# Single-Speaker End-to-End Neural Text-to-Speech Synthesis

## Abstract

Producing speech is a natural process for humans, but challenging for computers. Text-to-Speech (TTS) synthesis is generally considered a large scale inverse problem, transforming short written sentences into waveforms. This transformation is highly ambiguous and is influenced by many factors that are difficult to model. Traditional systems are based on complex multi-stage hand-engineered pipelines, requiring extensive domain knowledge; posing a significant challenge to model. This thesis introduces and analyzes a neural end-to-end generative speech synthesis architecture derived from Tacotron [1]. Instead of having humans identify and extract complicated rules and patterns, the computer learns to produce speech from unaligned text-audio-pairs. All components are described and training behavior as well as component effects are analyzed. Using a paired comparison 5-scale Mean Opinion Score (MOS) test comparing the proposed system against two current TTS reference systems it achieves a score of 3.4.

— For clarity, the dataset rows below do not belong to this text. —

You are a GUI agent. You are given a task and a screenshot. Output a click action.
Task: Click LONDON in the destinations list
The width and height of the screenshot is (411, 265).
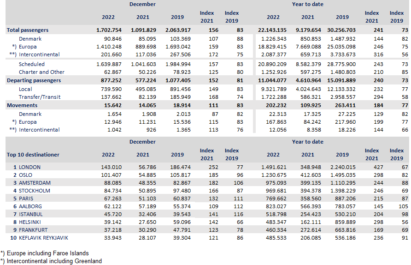pos(29,167)
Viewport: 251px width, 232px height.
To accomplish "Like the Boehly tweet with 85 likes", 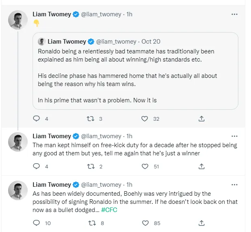I will pyautogui.click(x=144, y=223).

Table 1: Resources related to the article.
Source Description
Master Thesis (PDF) Master thesis describing this approach in detail.
yweweler/single-speaker-tts Implementation of the described architecture using TensorFlow.

## Architecture

The proposed system directly derives from the Tacotron architecture [1]. Like Tacotron it employs a seq2seq encoder-decoder architecture with attention integrated into the decoder. A schematic of the architecture is illustrated in figure 2.

The model receives a written sentence in the form of text as input and models speech in the form of a waveform. The architecture is divided into four consecutive stages. The encoder processes the written text and produces a fixed-size embedding for each character. By iteratively producing spectrogram frames the decoder stage generates a mel scale magnitude spectrogram (MSMSPEC) from this fixed-size embedding. The subsequent post-processing stage is used to clean and refine the spectrogram. It also transforms the mel spectrogram into a linear scale magnitude spectrogram (LSMSPEC) for the final waveform synthesis.

### Model Components

This section gives an overview over the fundamental components needed for construction of the model.

#### CBHG Module

A 1-D convolution bank + highway network + bidirectional GRU (CBHG) module is a combination of multiple NNs, designed with the purpose of extracting representations from sequences [1]. A schematic overview of a CBHG module can be seen in figure 3.

#### Attention Mechanism

The proposed model utilizes a seq2seq architecture. In the past such approaches commonly compressed all information into a fixed-dimensional vector. However, the fixed-size compression leads to restrictions as the sequence lengths increase. Here the attention mechanism comes into play to eliminate the restrictions. Rather than presenting a fixed representation of a variable length sequence to the decoder, it is presented all information; selecting only the relevant data as needed.

Note that Instead of Bahdanau attention [2] as proposed by Tacotron [1] this work implements Luong attention [3]. Specifically the global approach using the dot product scoring function.

### Encoder

The encoder is the first processing stage in the architecture. Its main purpose is to generate a robust sequential representation of the text it receives as input. A schematic overview of the encoder can be seen in figure 6.

First for each character of the entered sequence a fixed-size character embedding is generated. Additionally, the virtual end of sequence (EOS) and the padding (PAD) symbols are assigned an embedding as well. The EOS symbol is appended to each written sentence such that the encoder’s RNN has a clear indication to when a sentence ends. The convolutional filter banks used in the CBHG module explicitly model local and contextual information comparable to modeling unigrams, bigrams, up to N-grams for text [1]. Since the CBHG module incorporates a bidirectional RNN it additionally provides sequential features both from the forward and the backward context. Note that the output still contains the same number of elements (although higher dimensional) as the encoder input has characters.

### Decoder

The decoder is the central component of the model. Based on the encoded characters it receives from the encoder it generates a MSMSPEC that is suitable for later synthesis. See figure 7 for a schematic of the decoder.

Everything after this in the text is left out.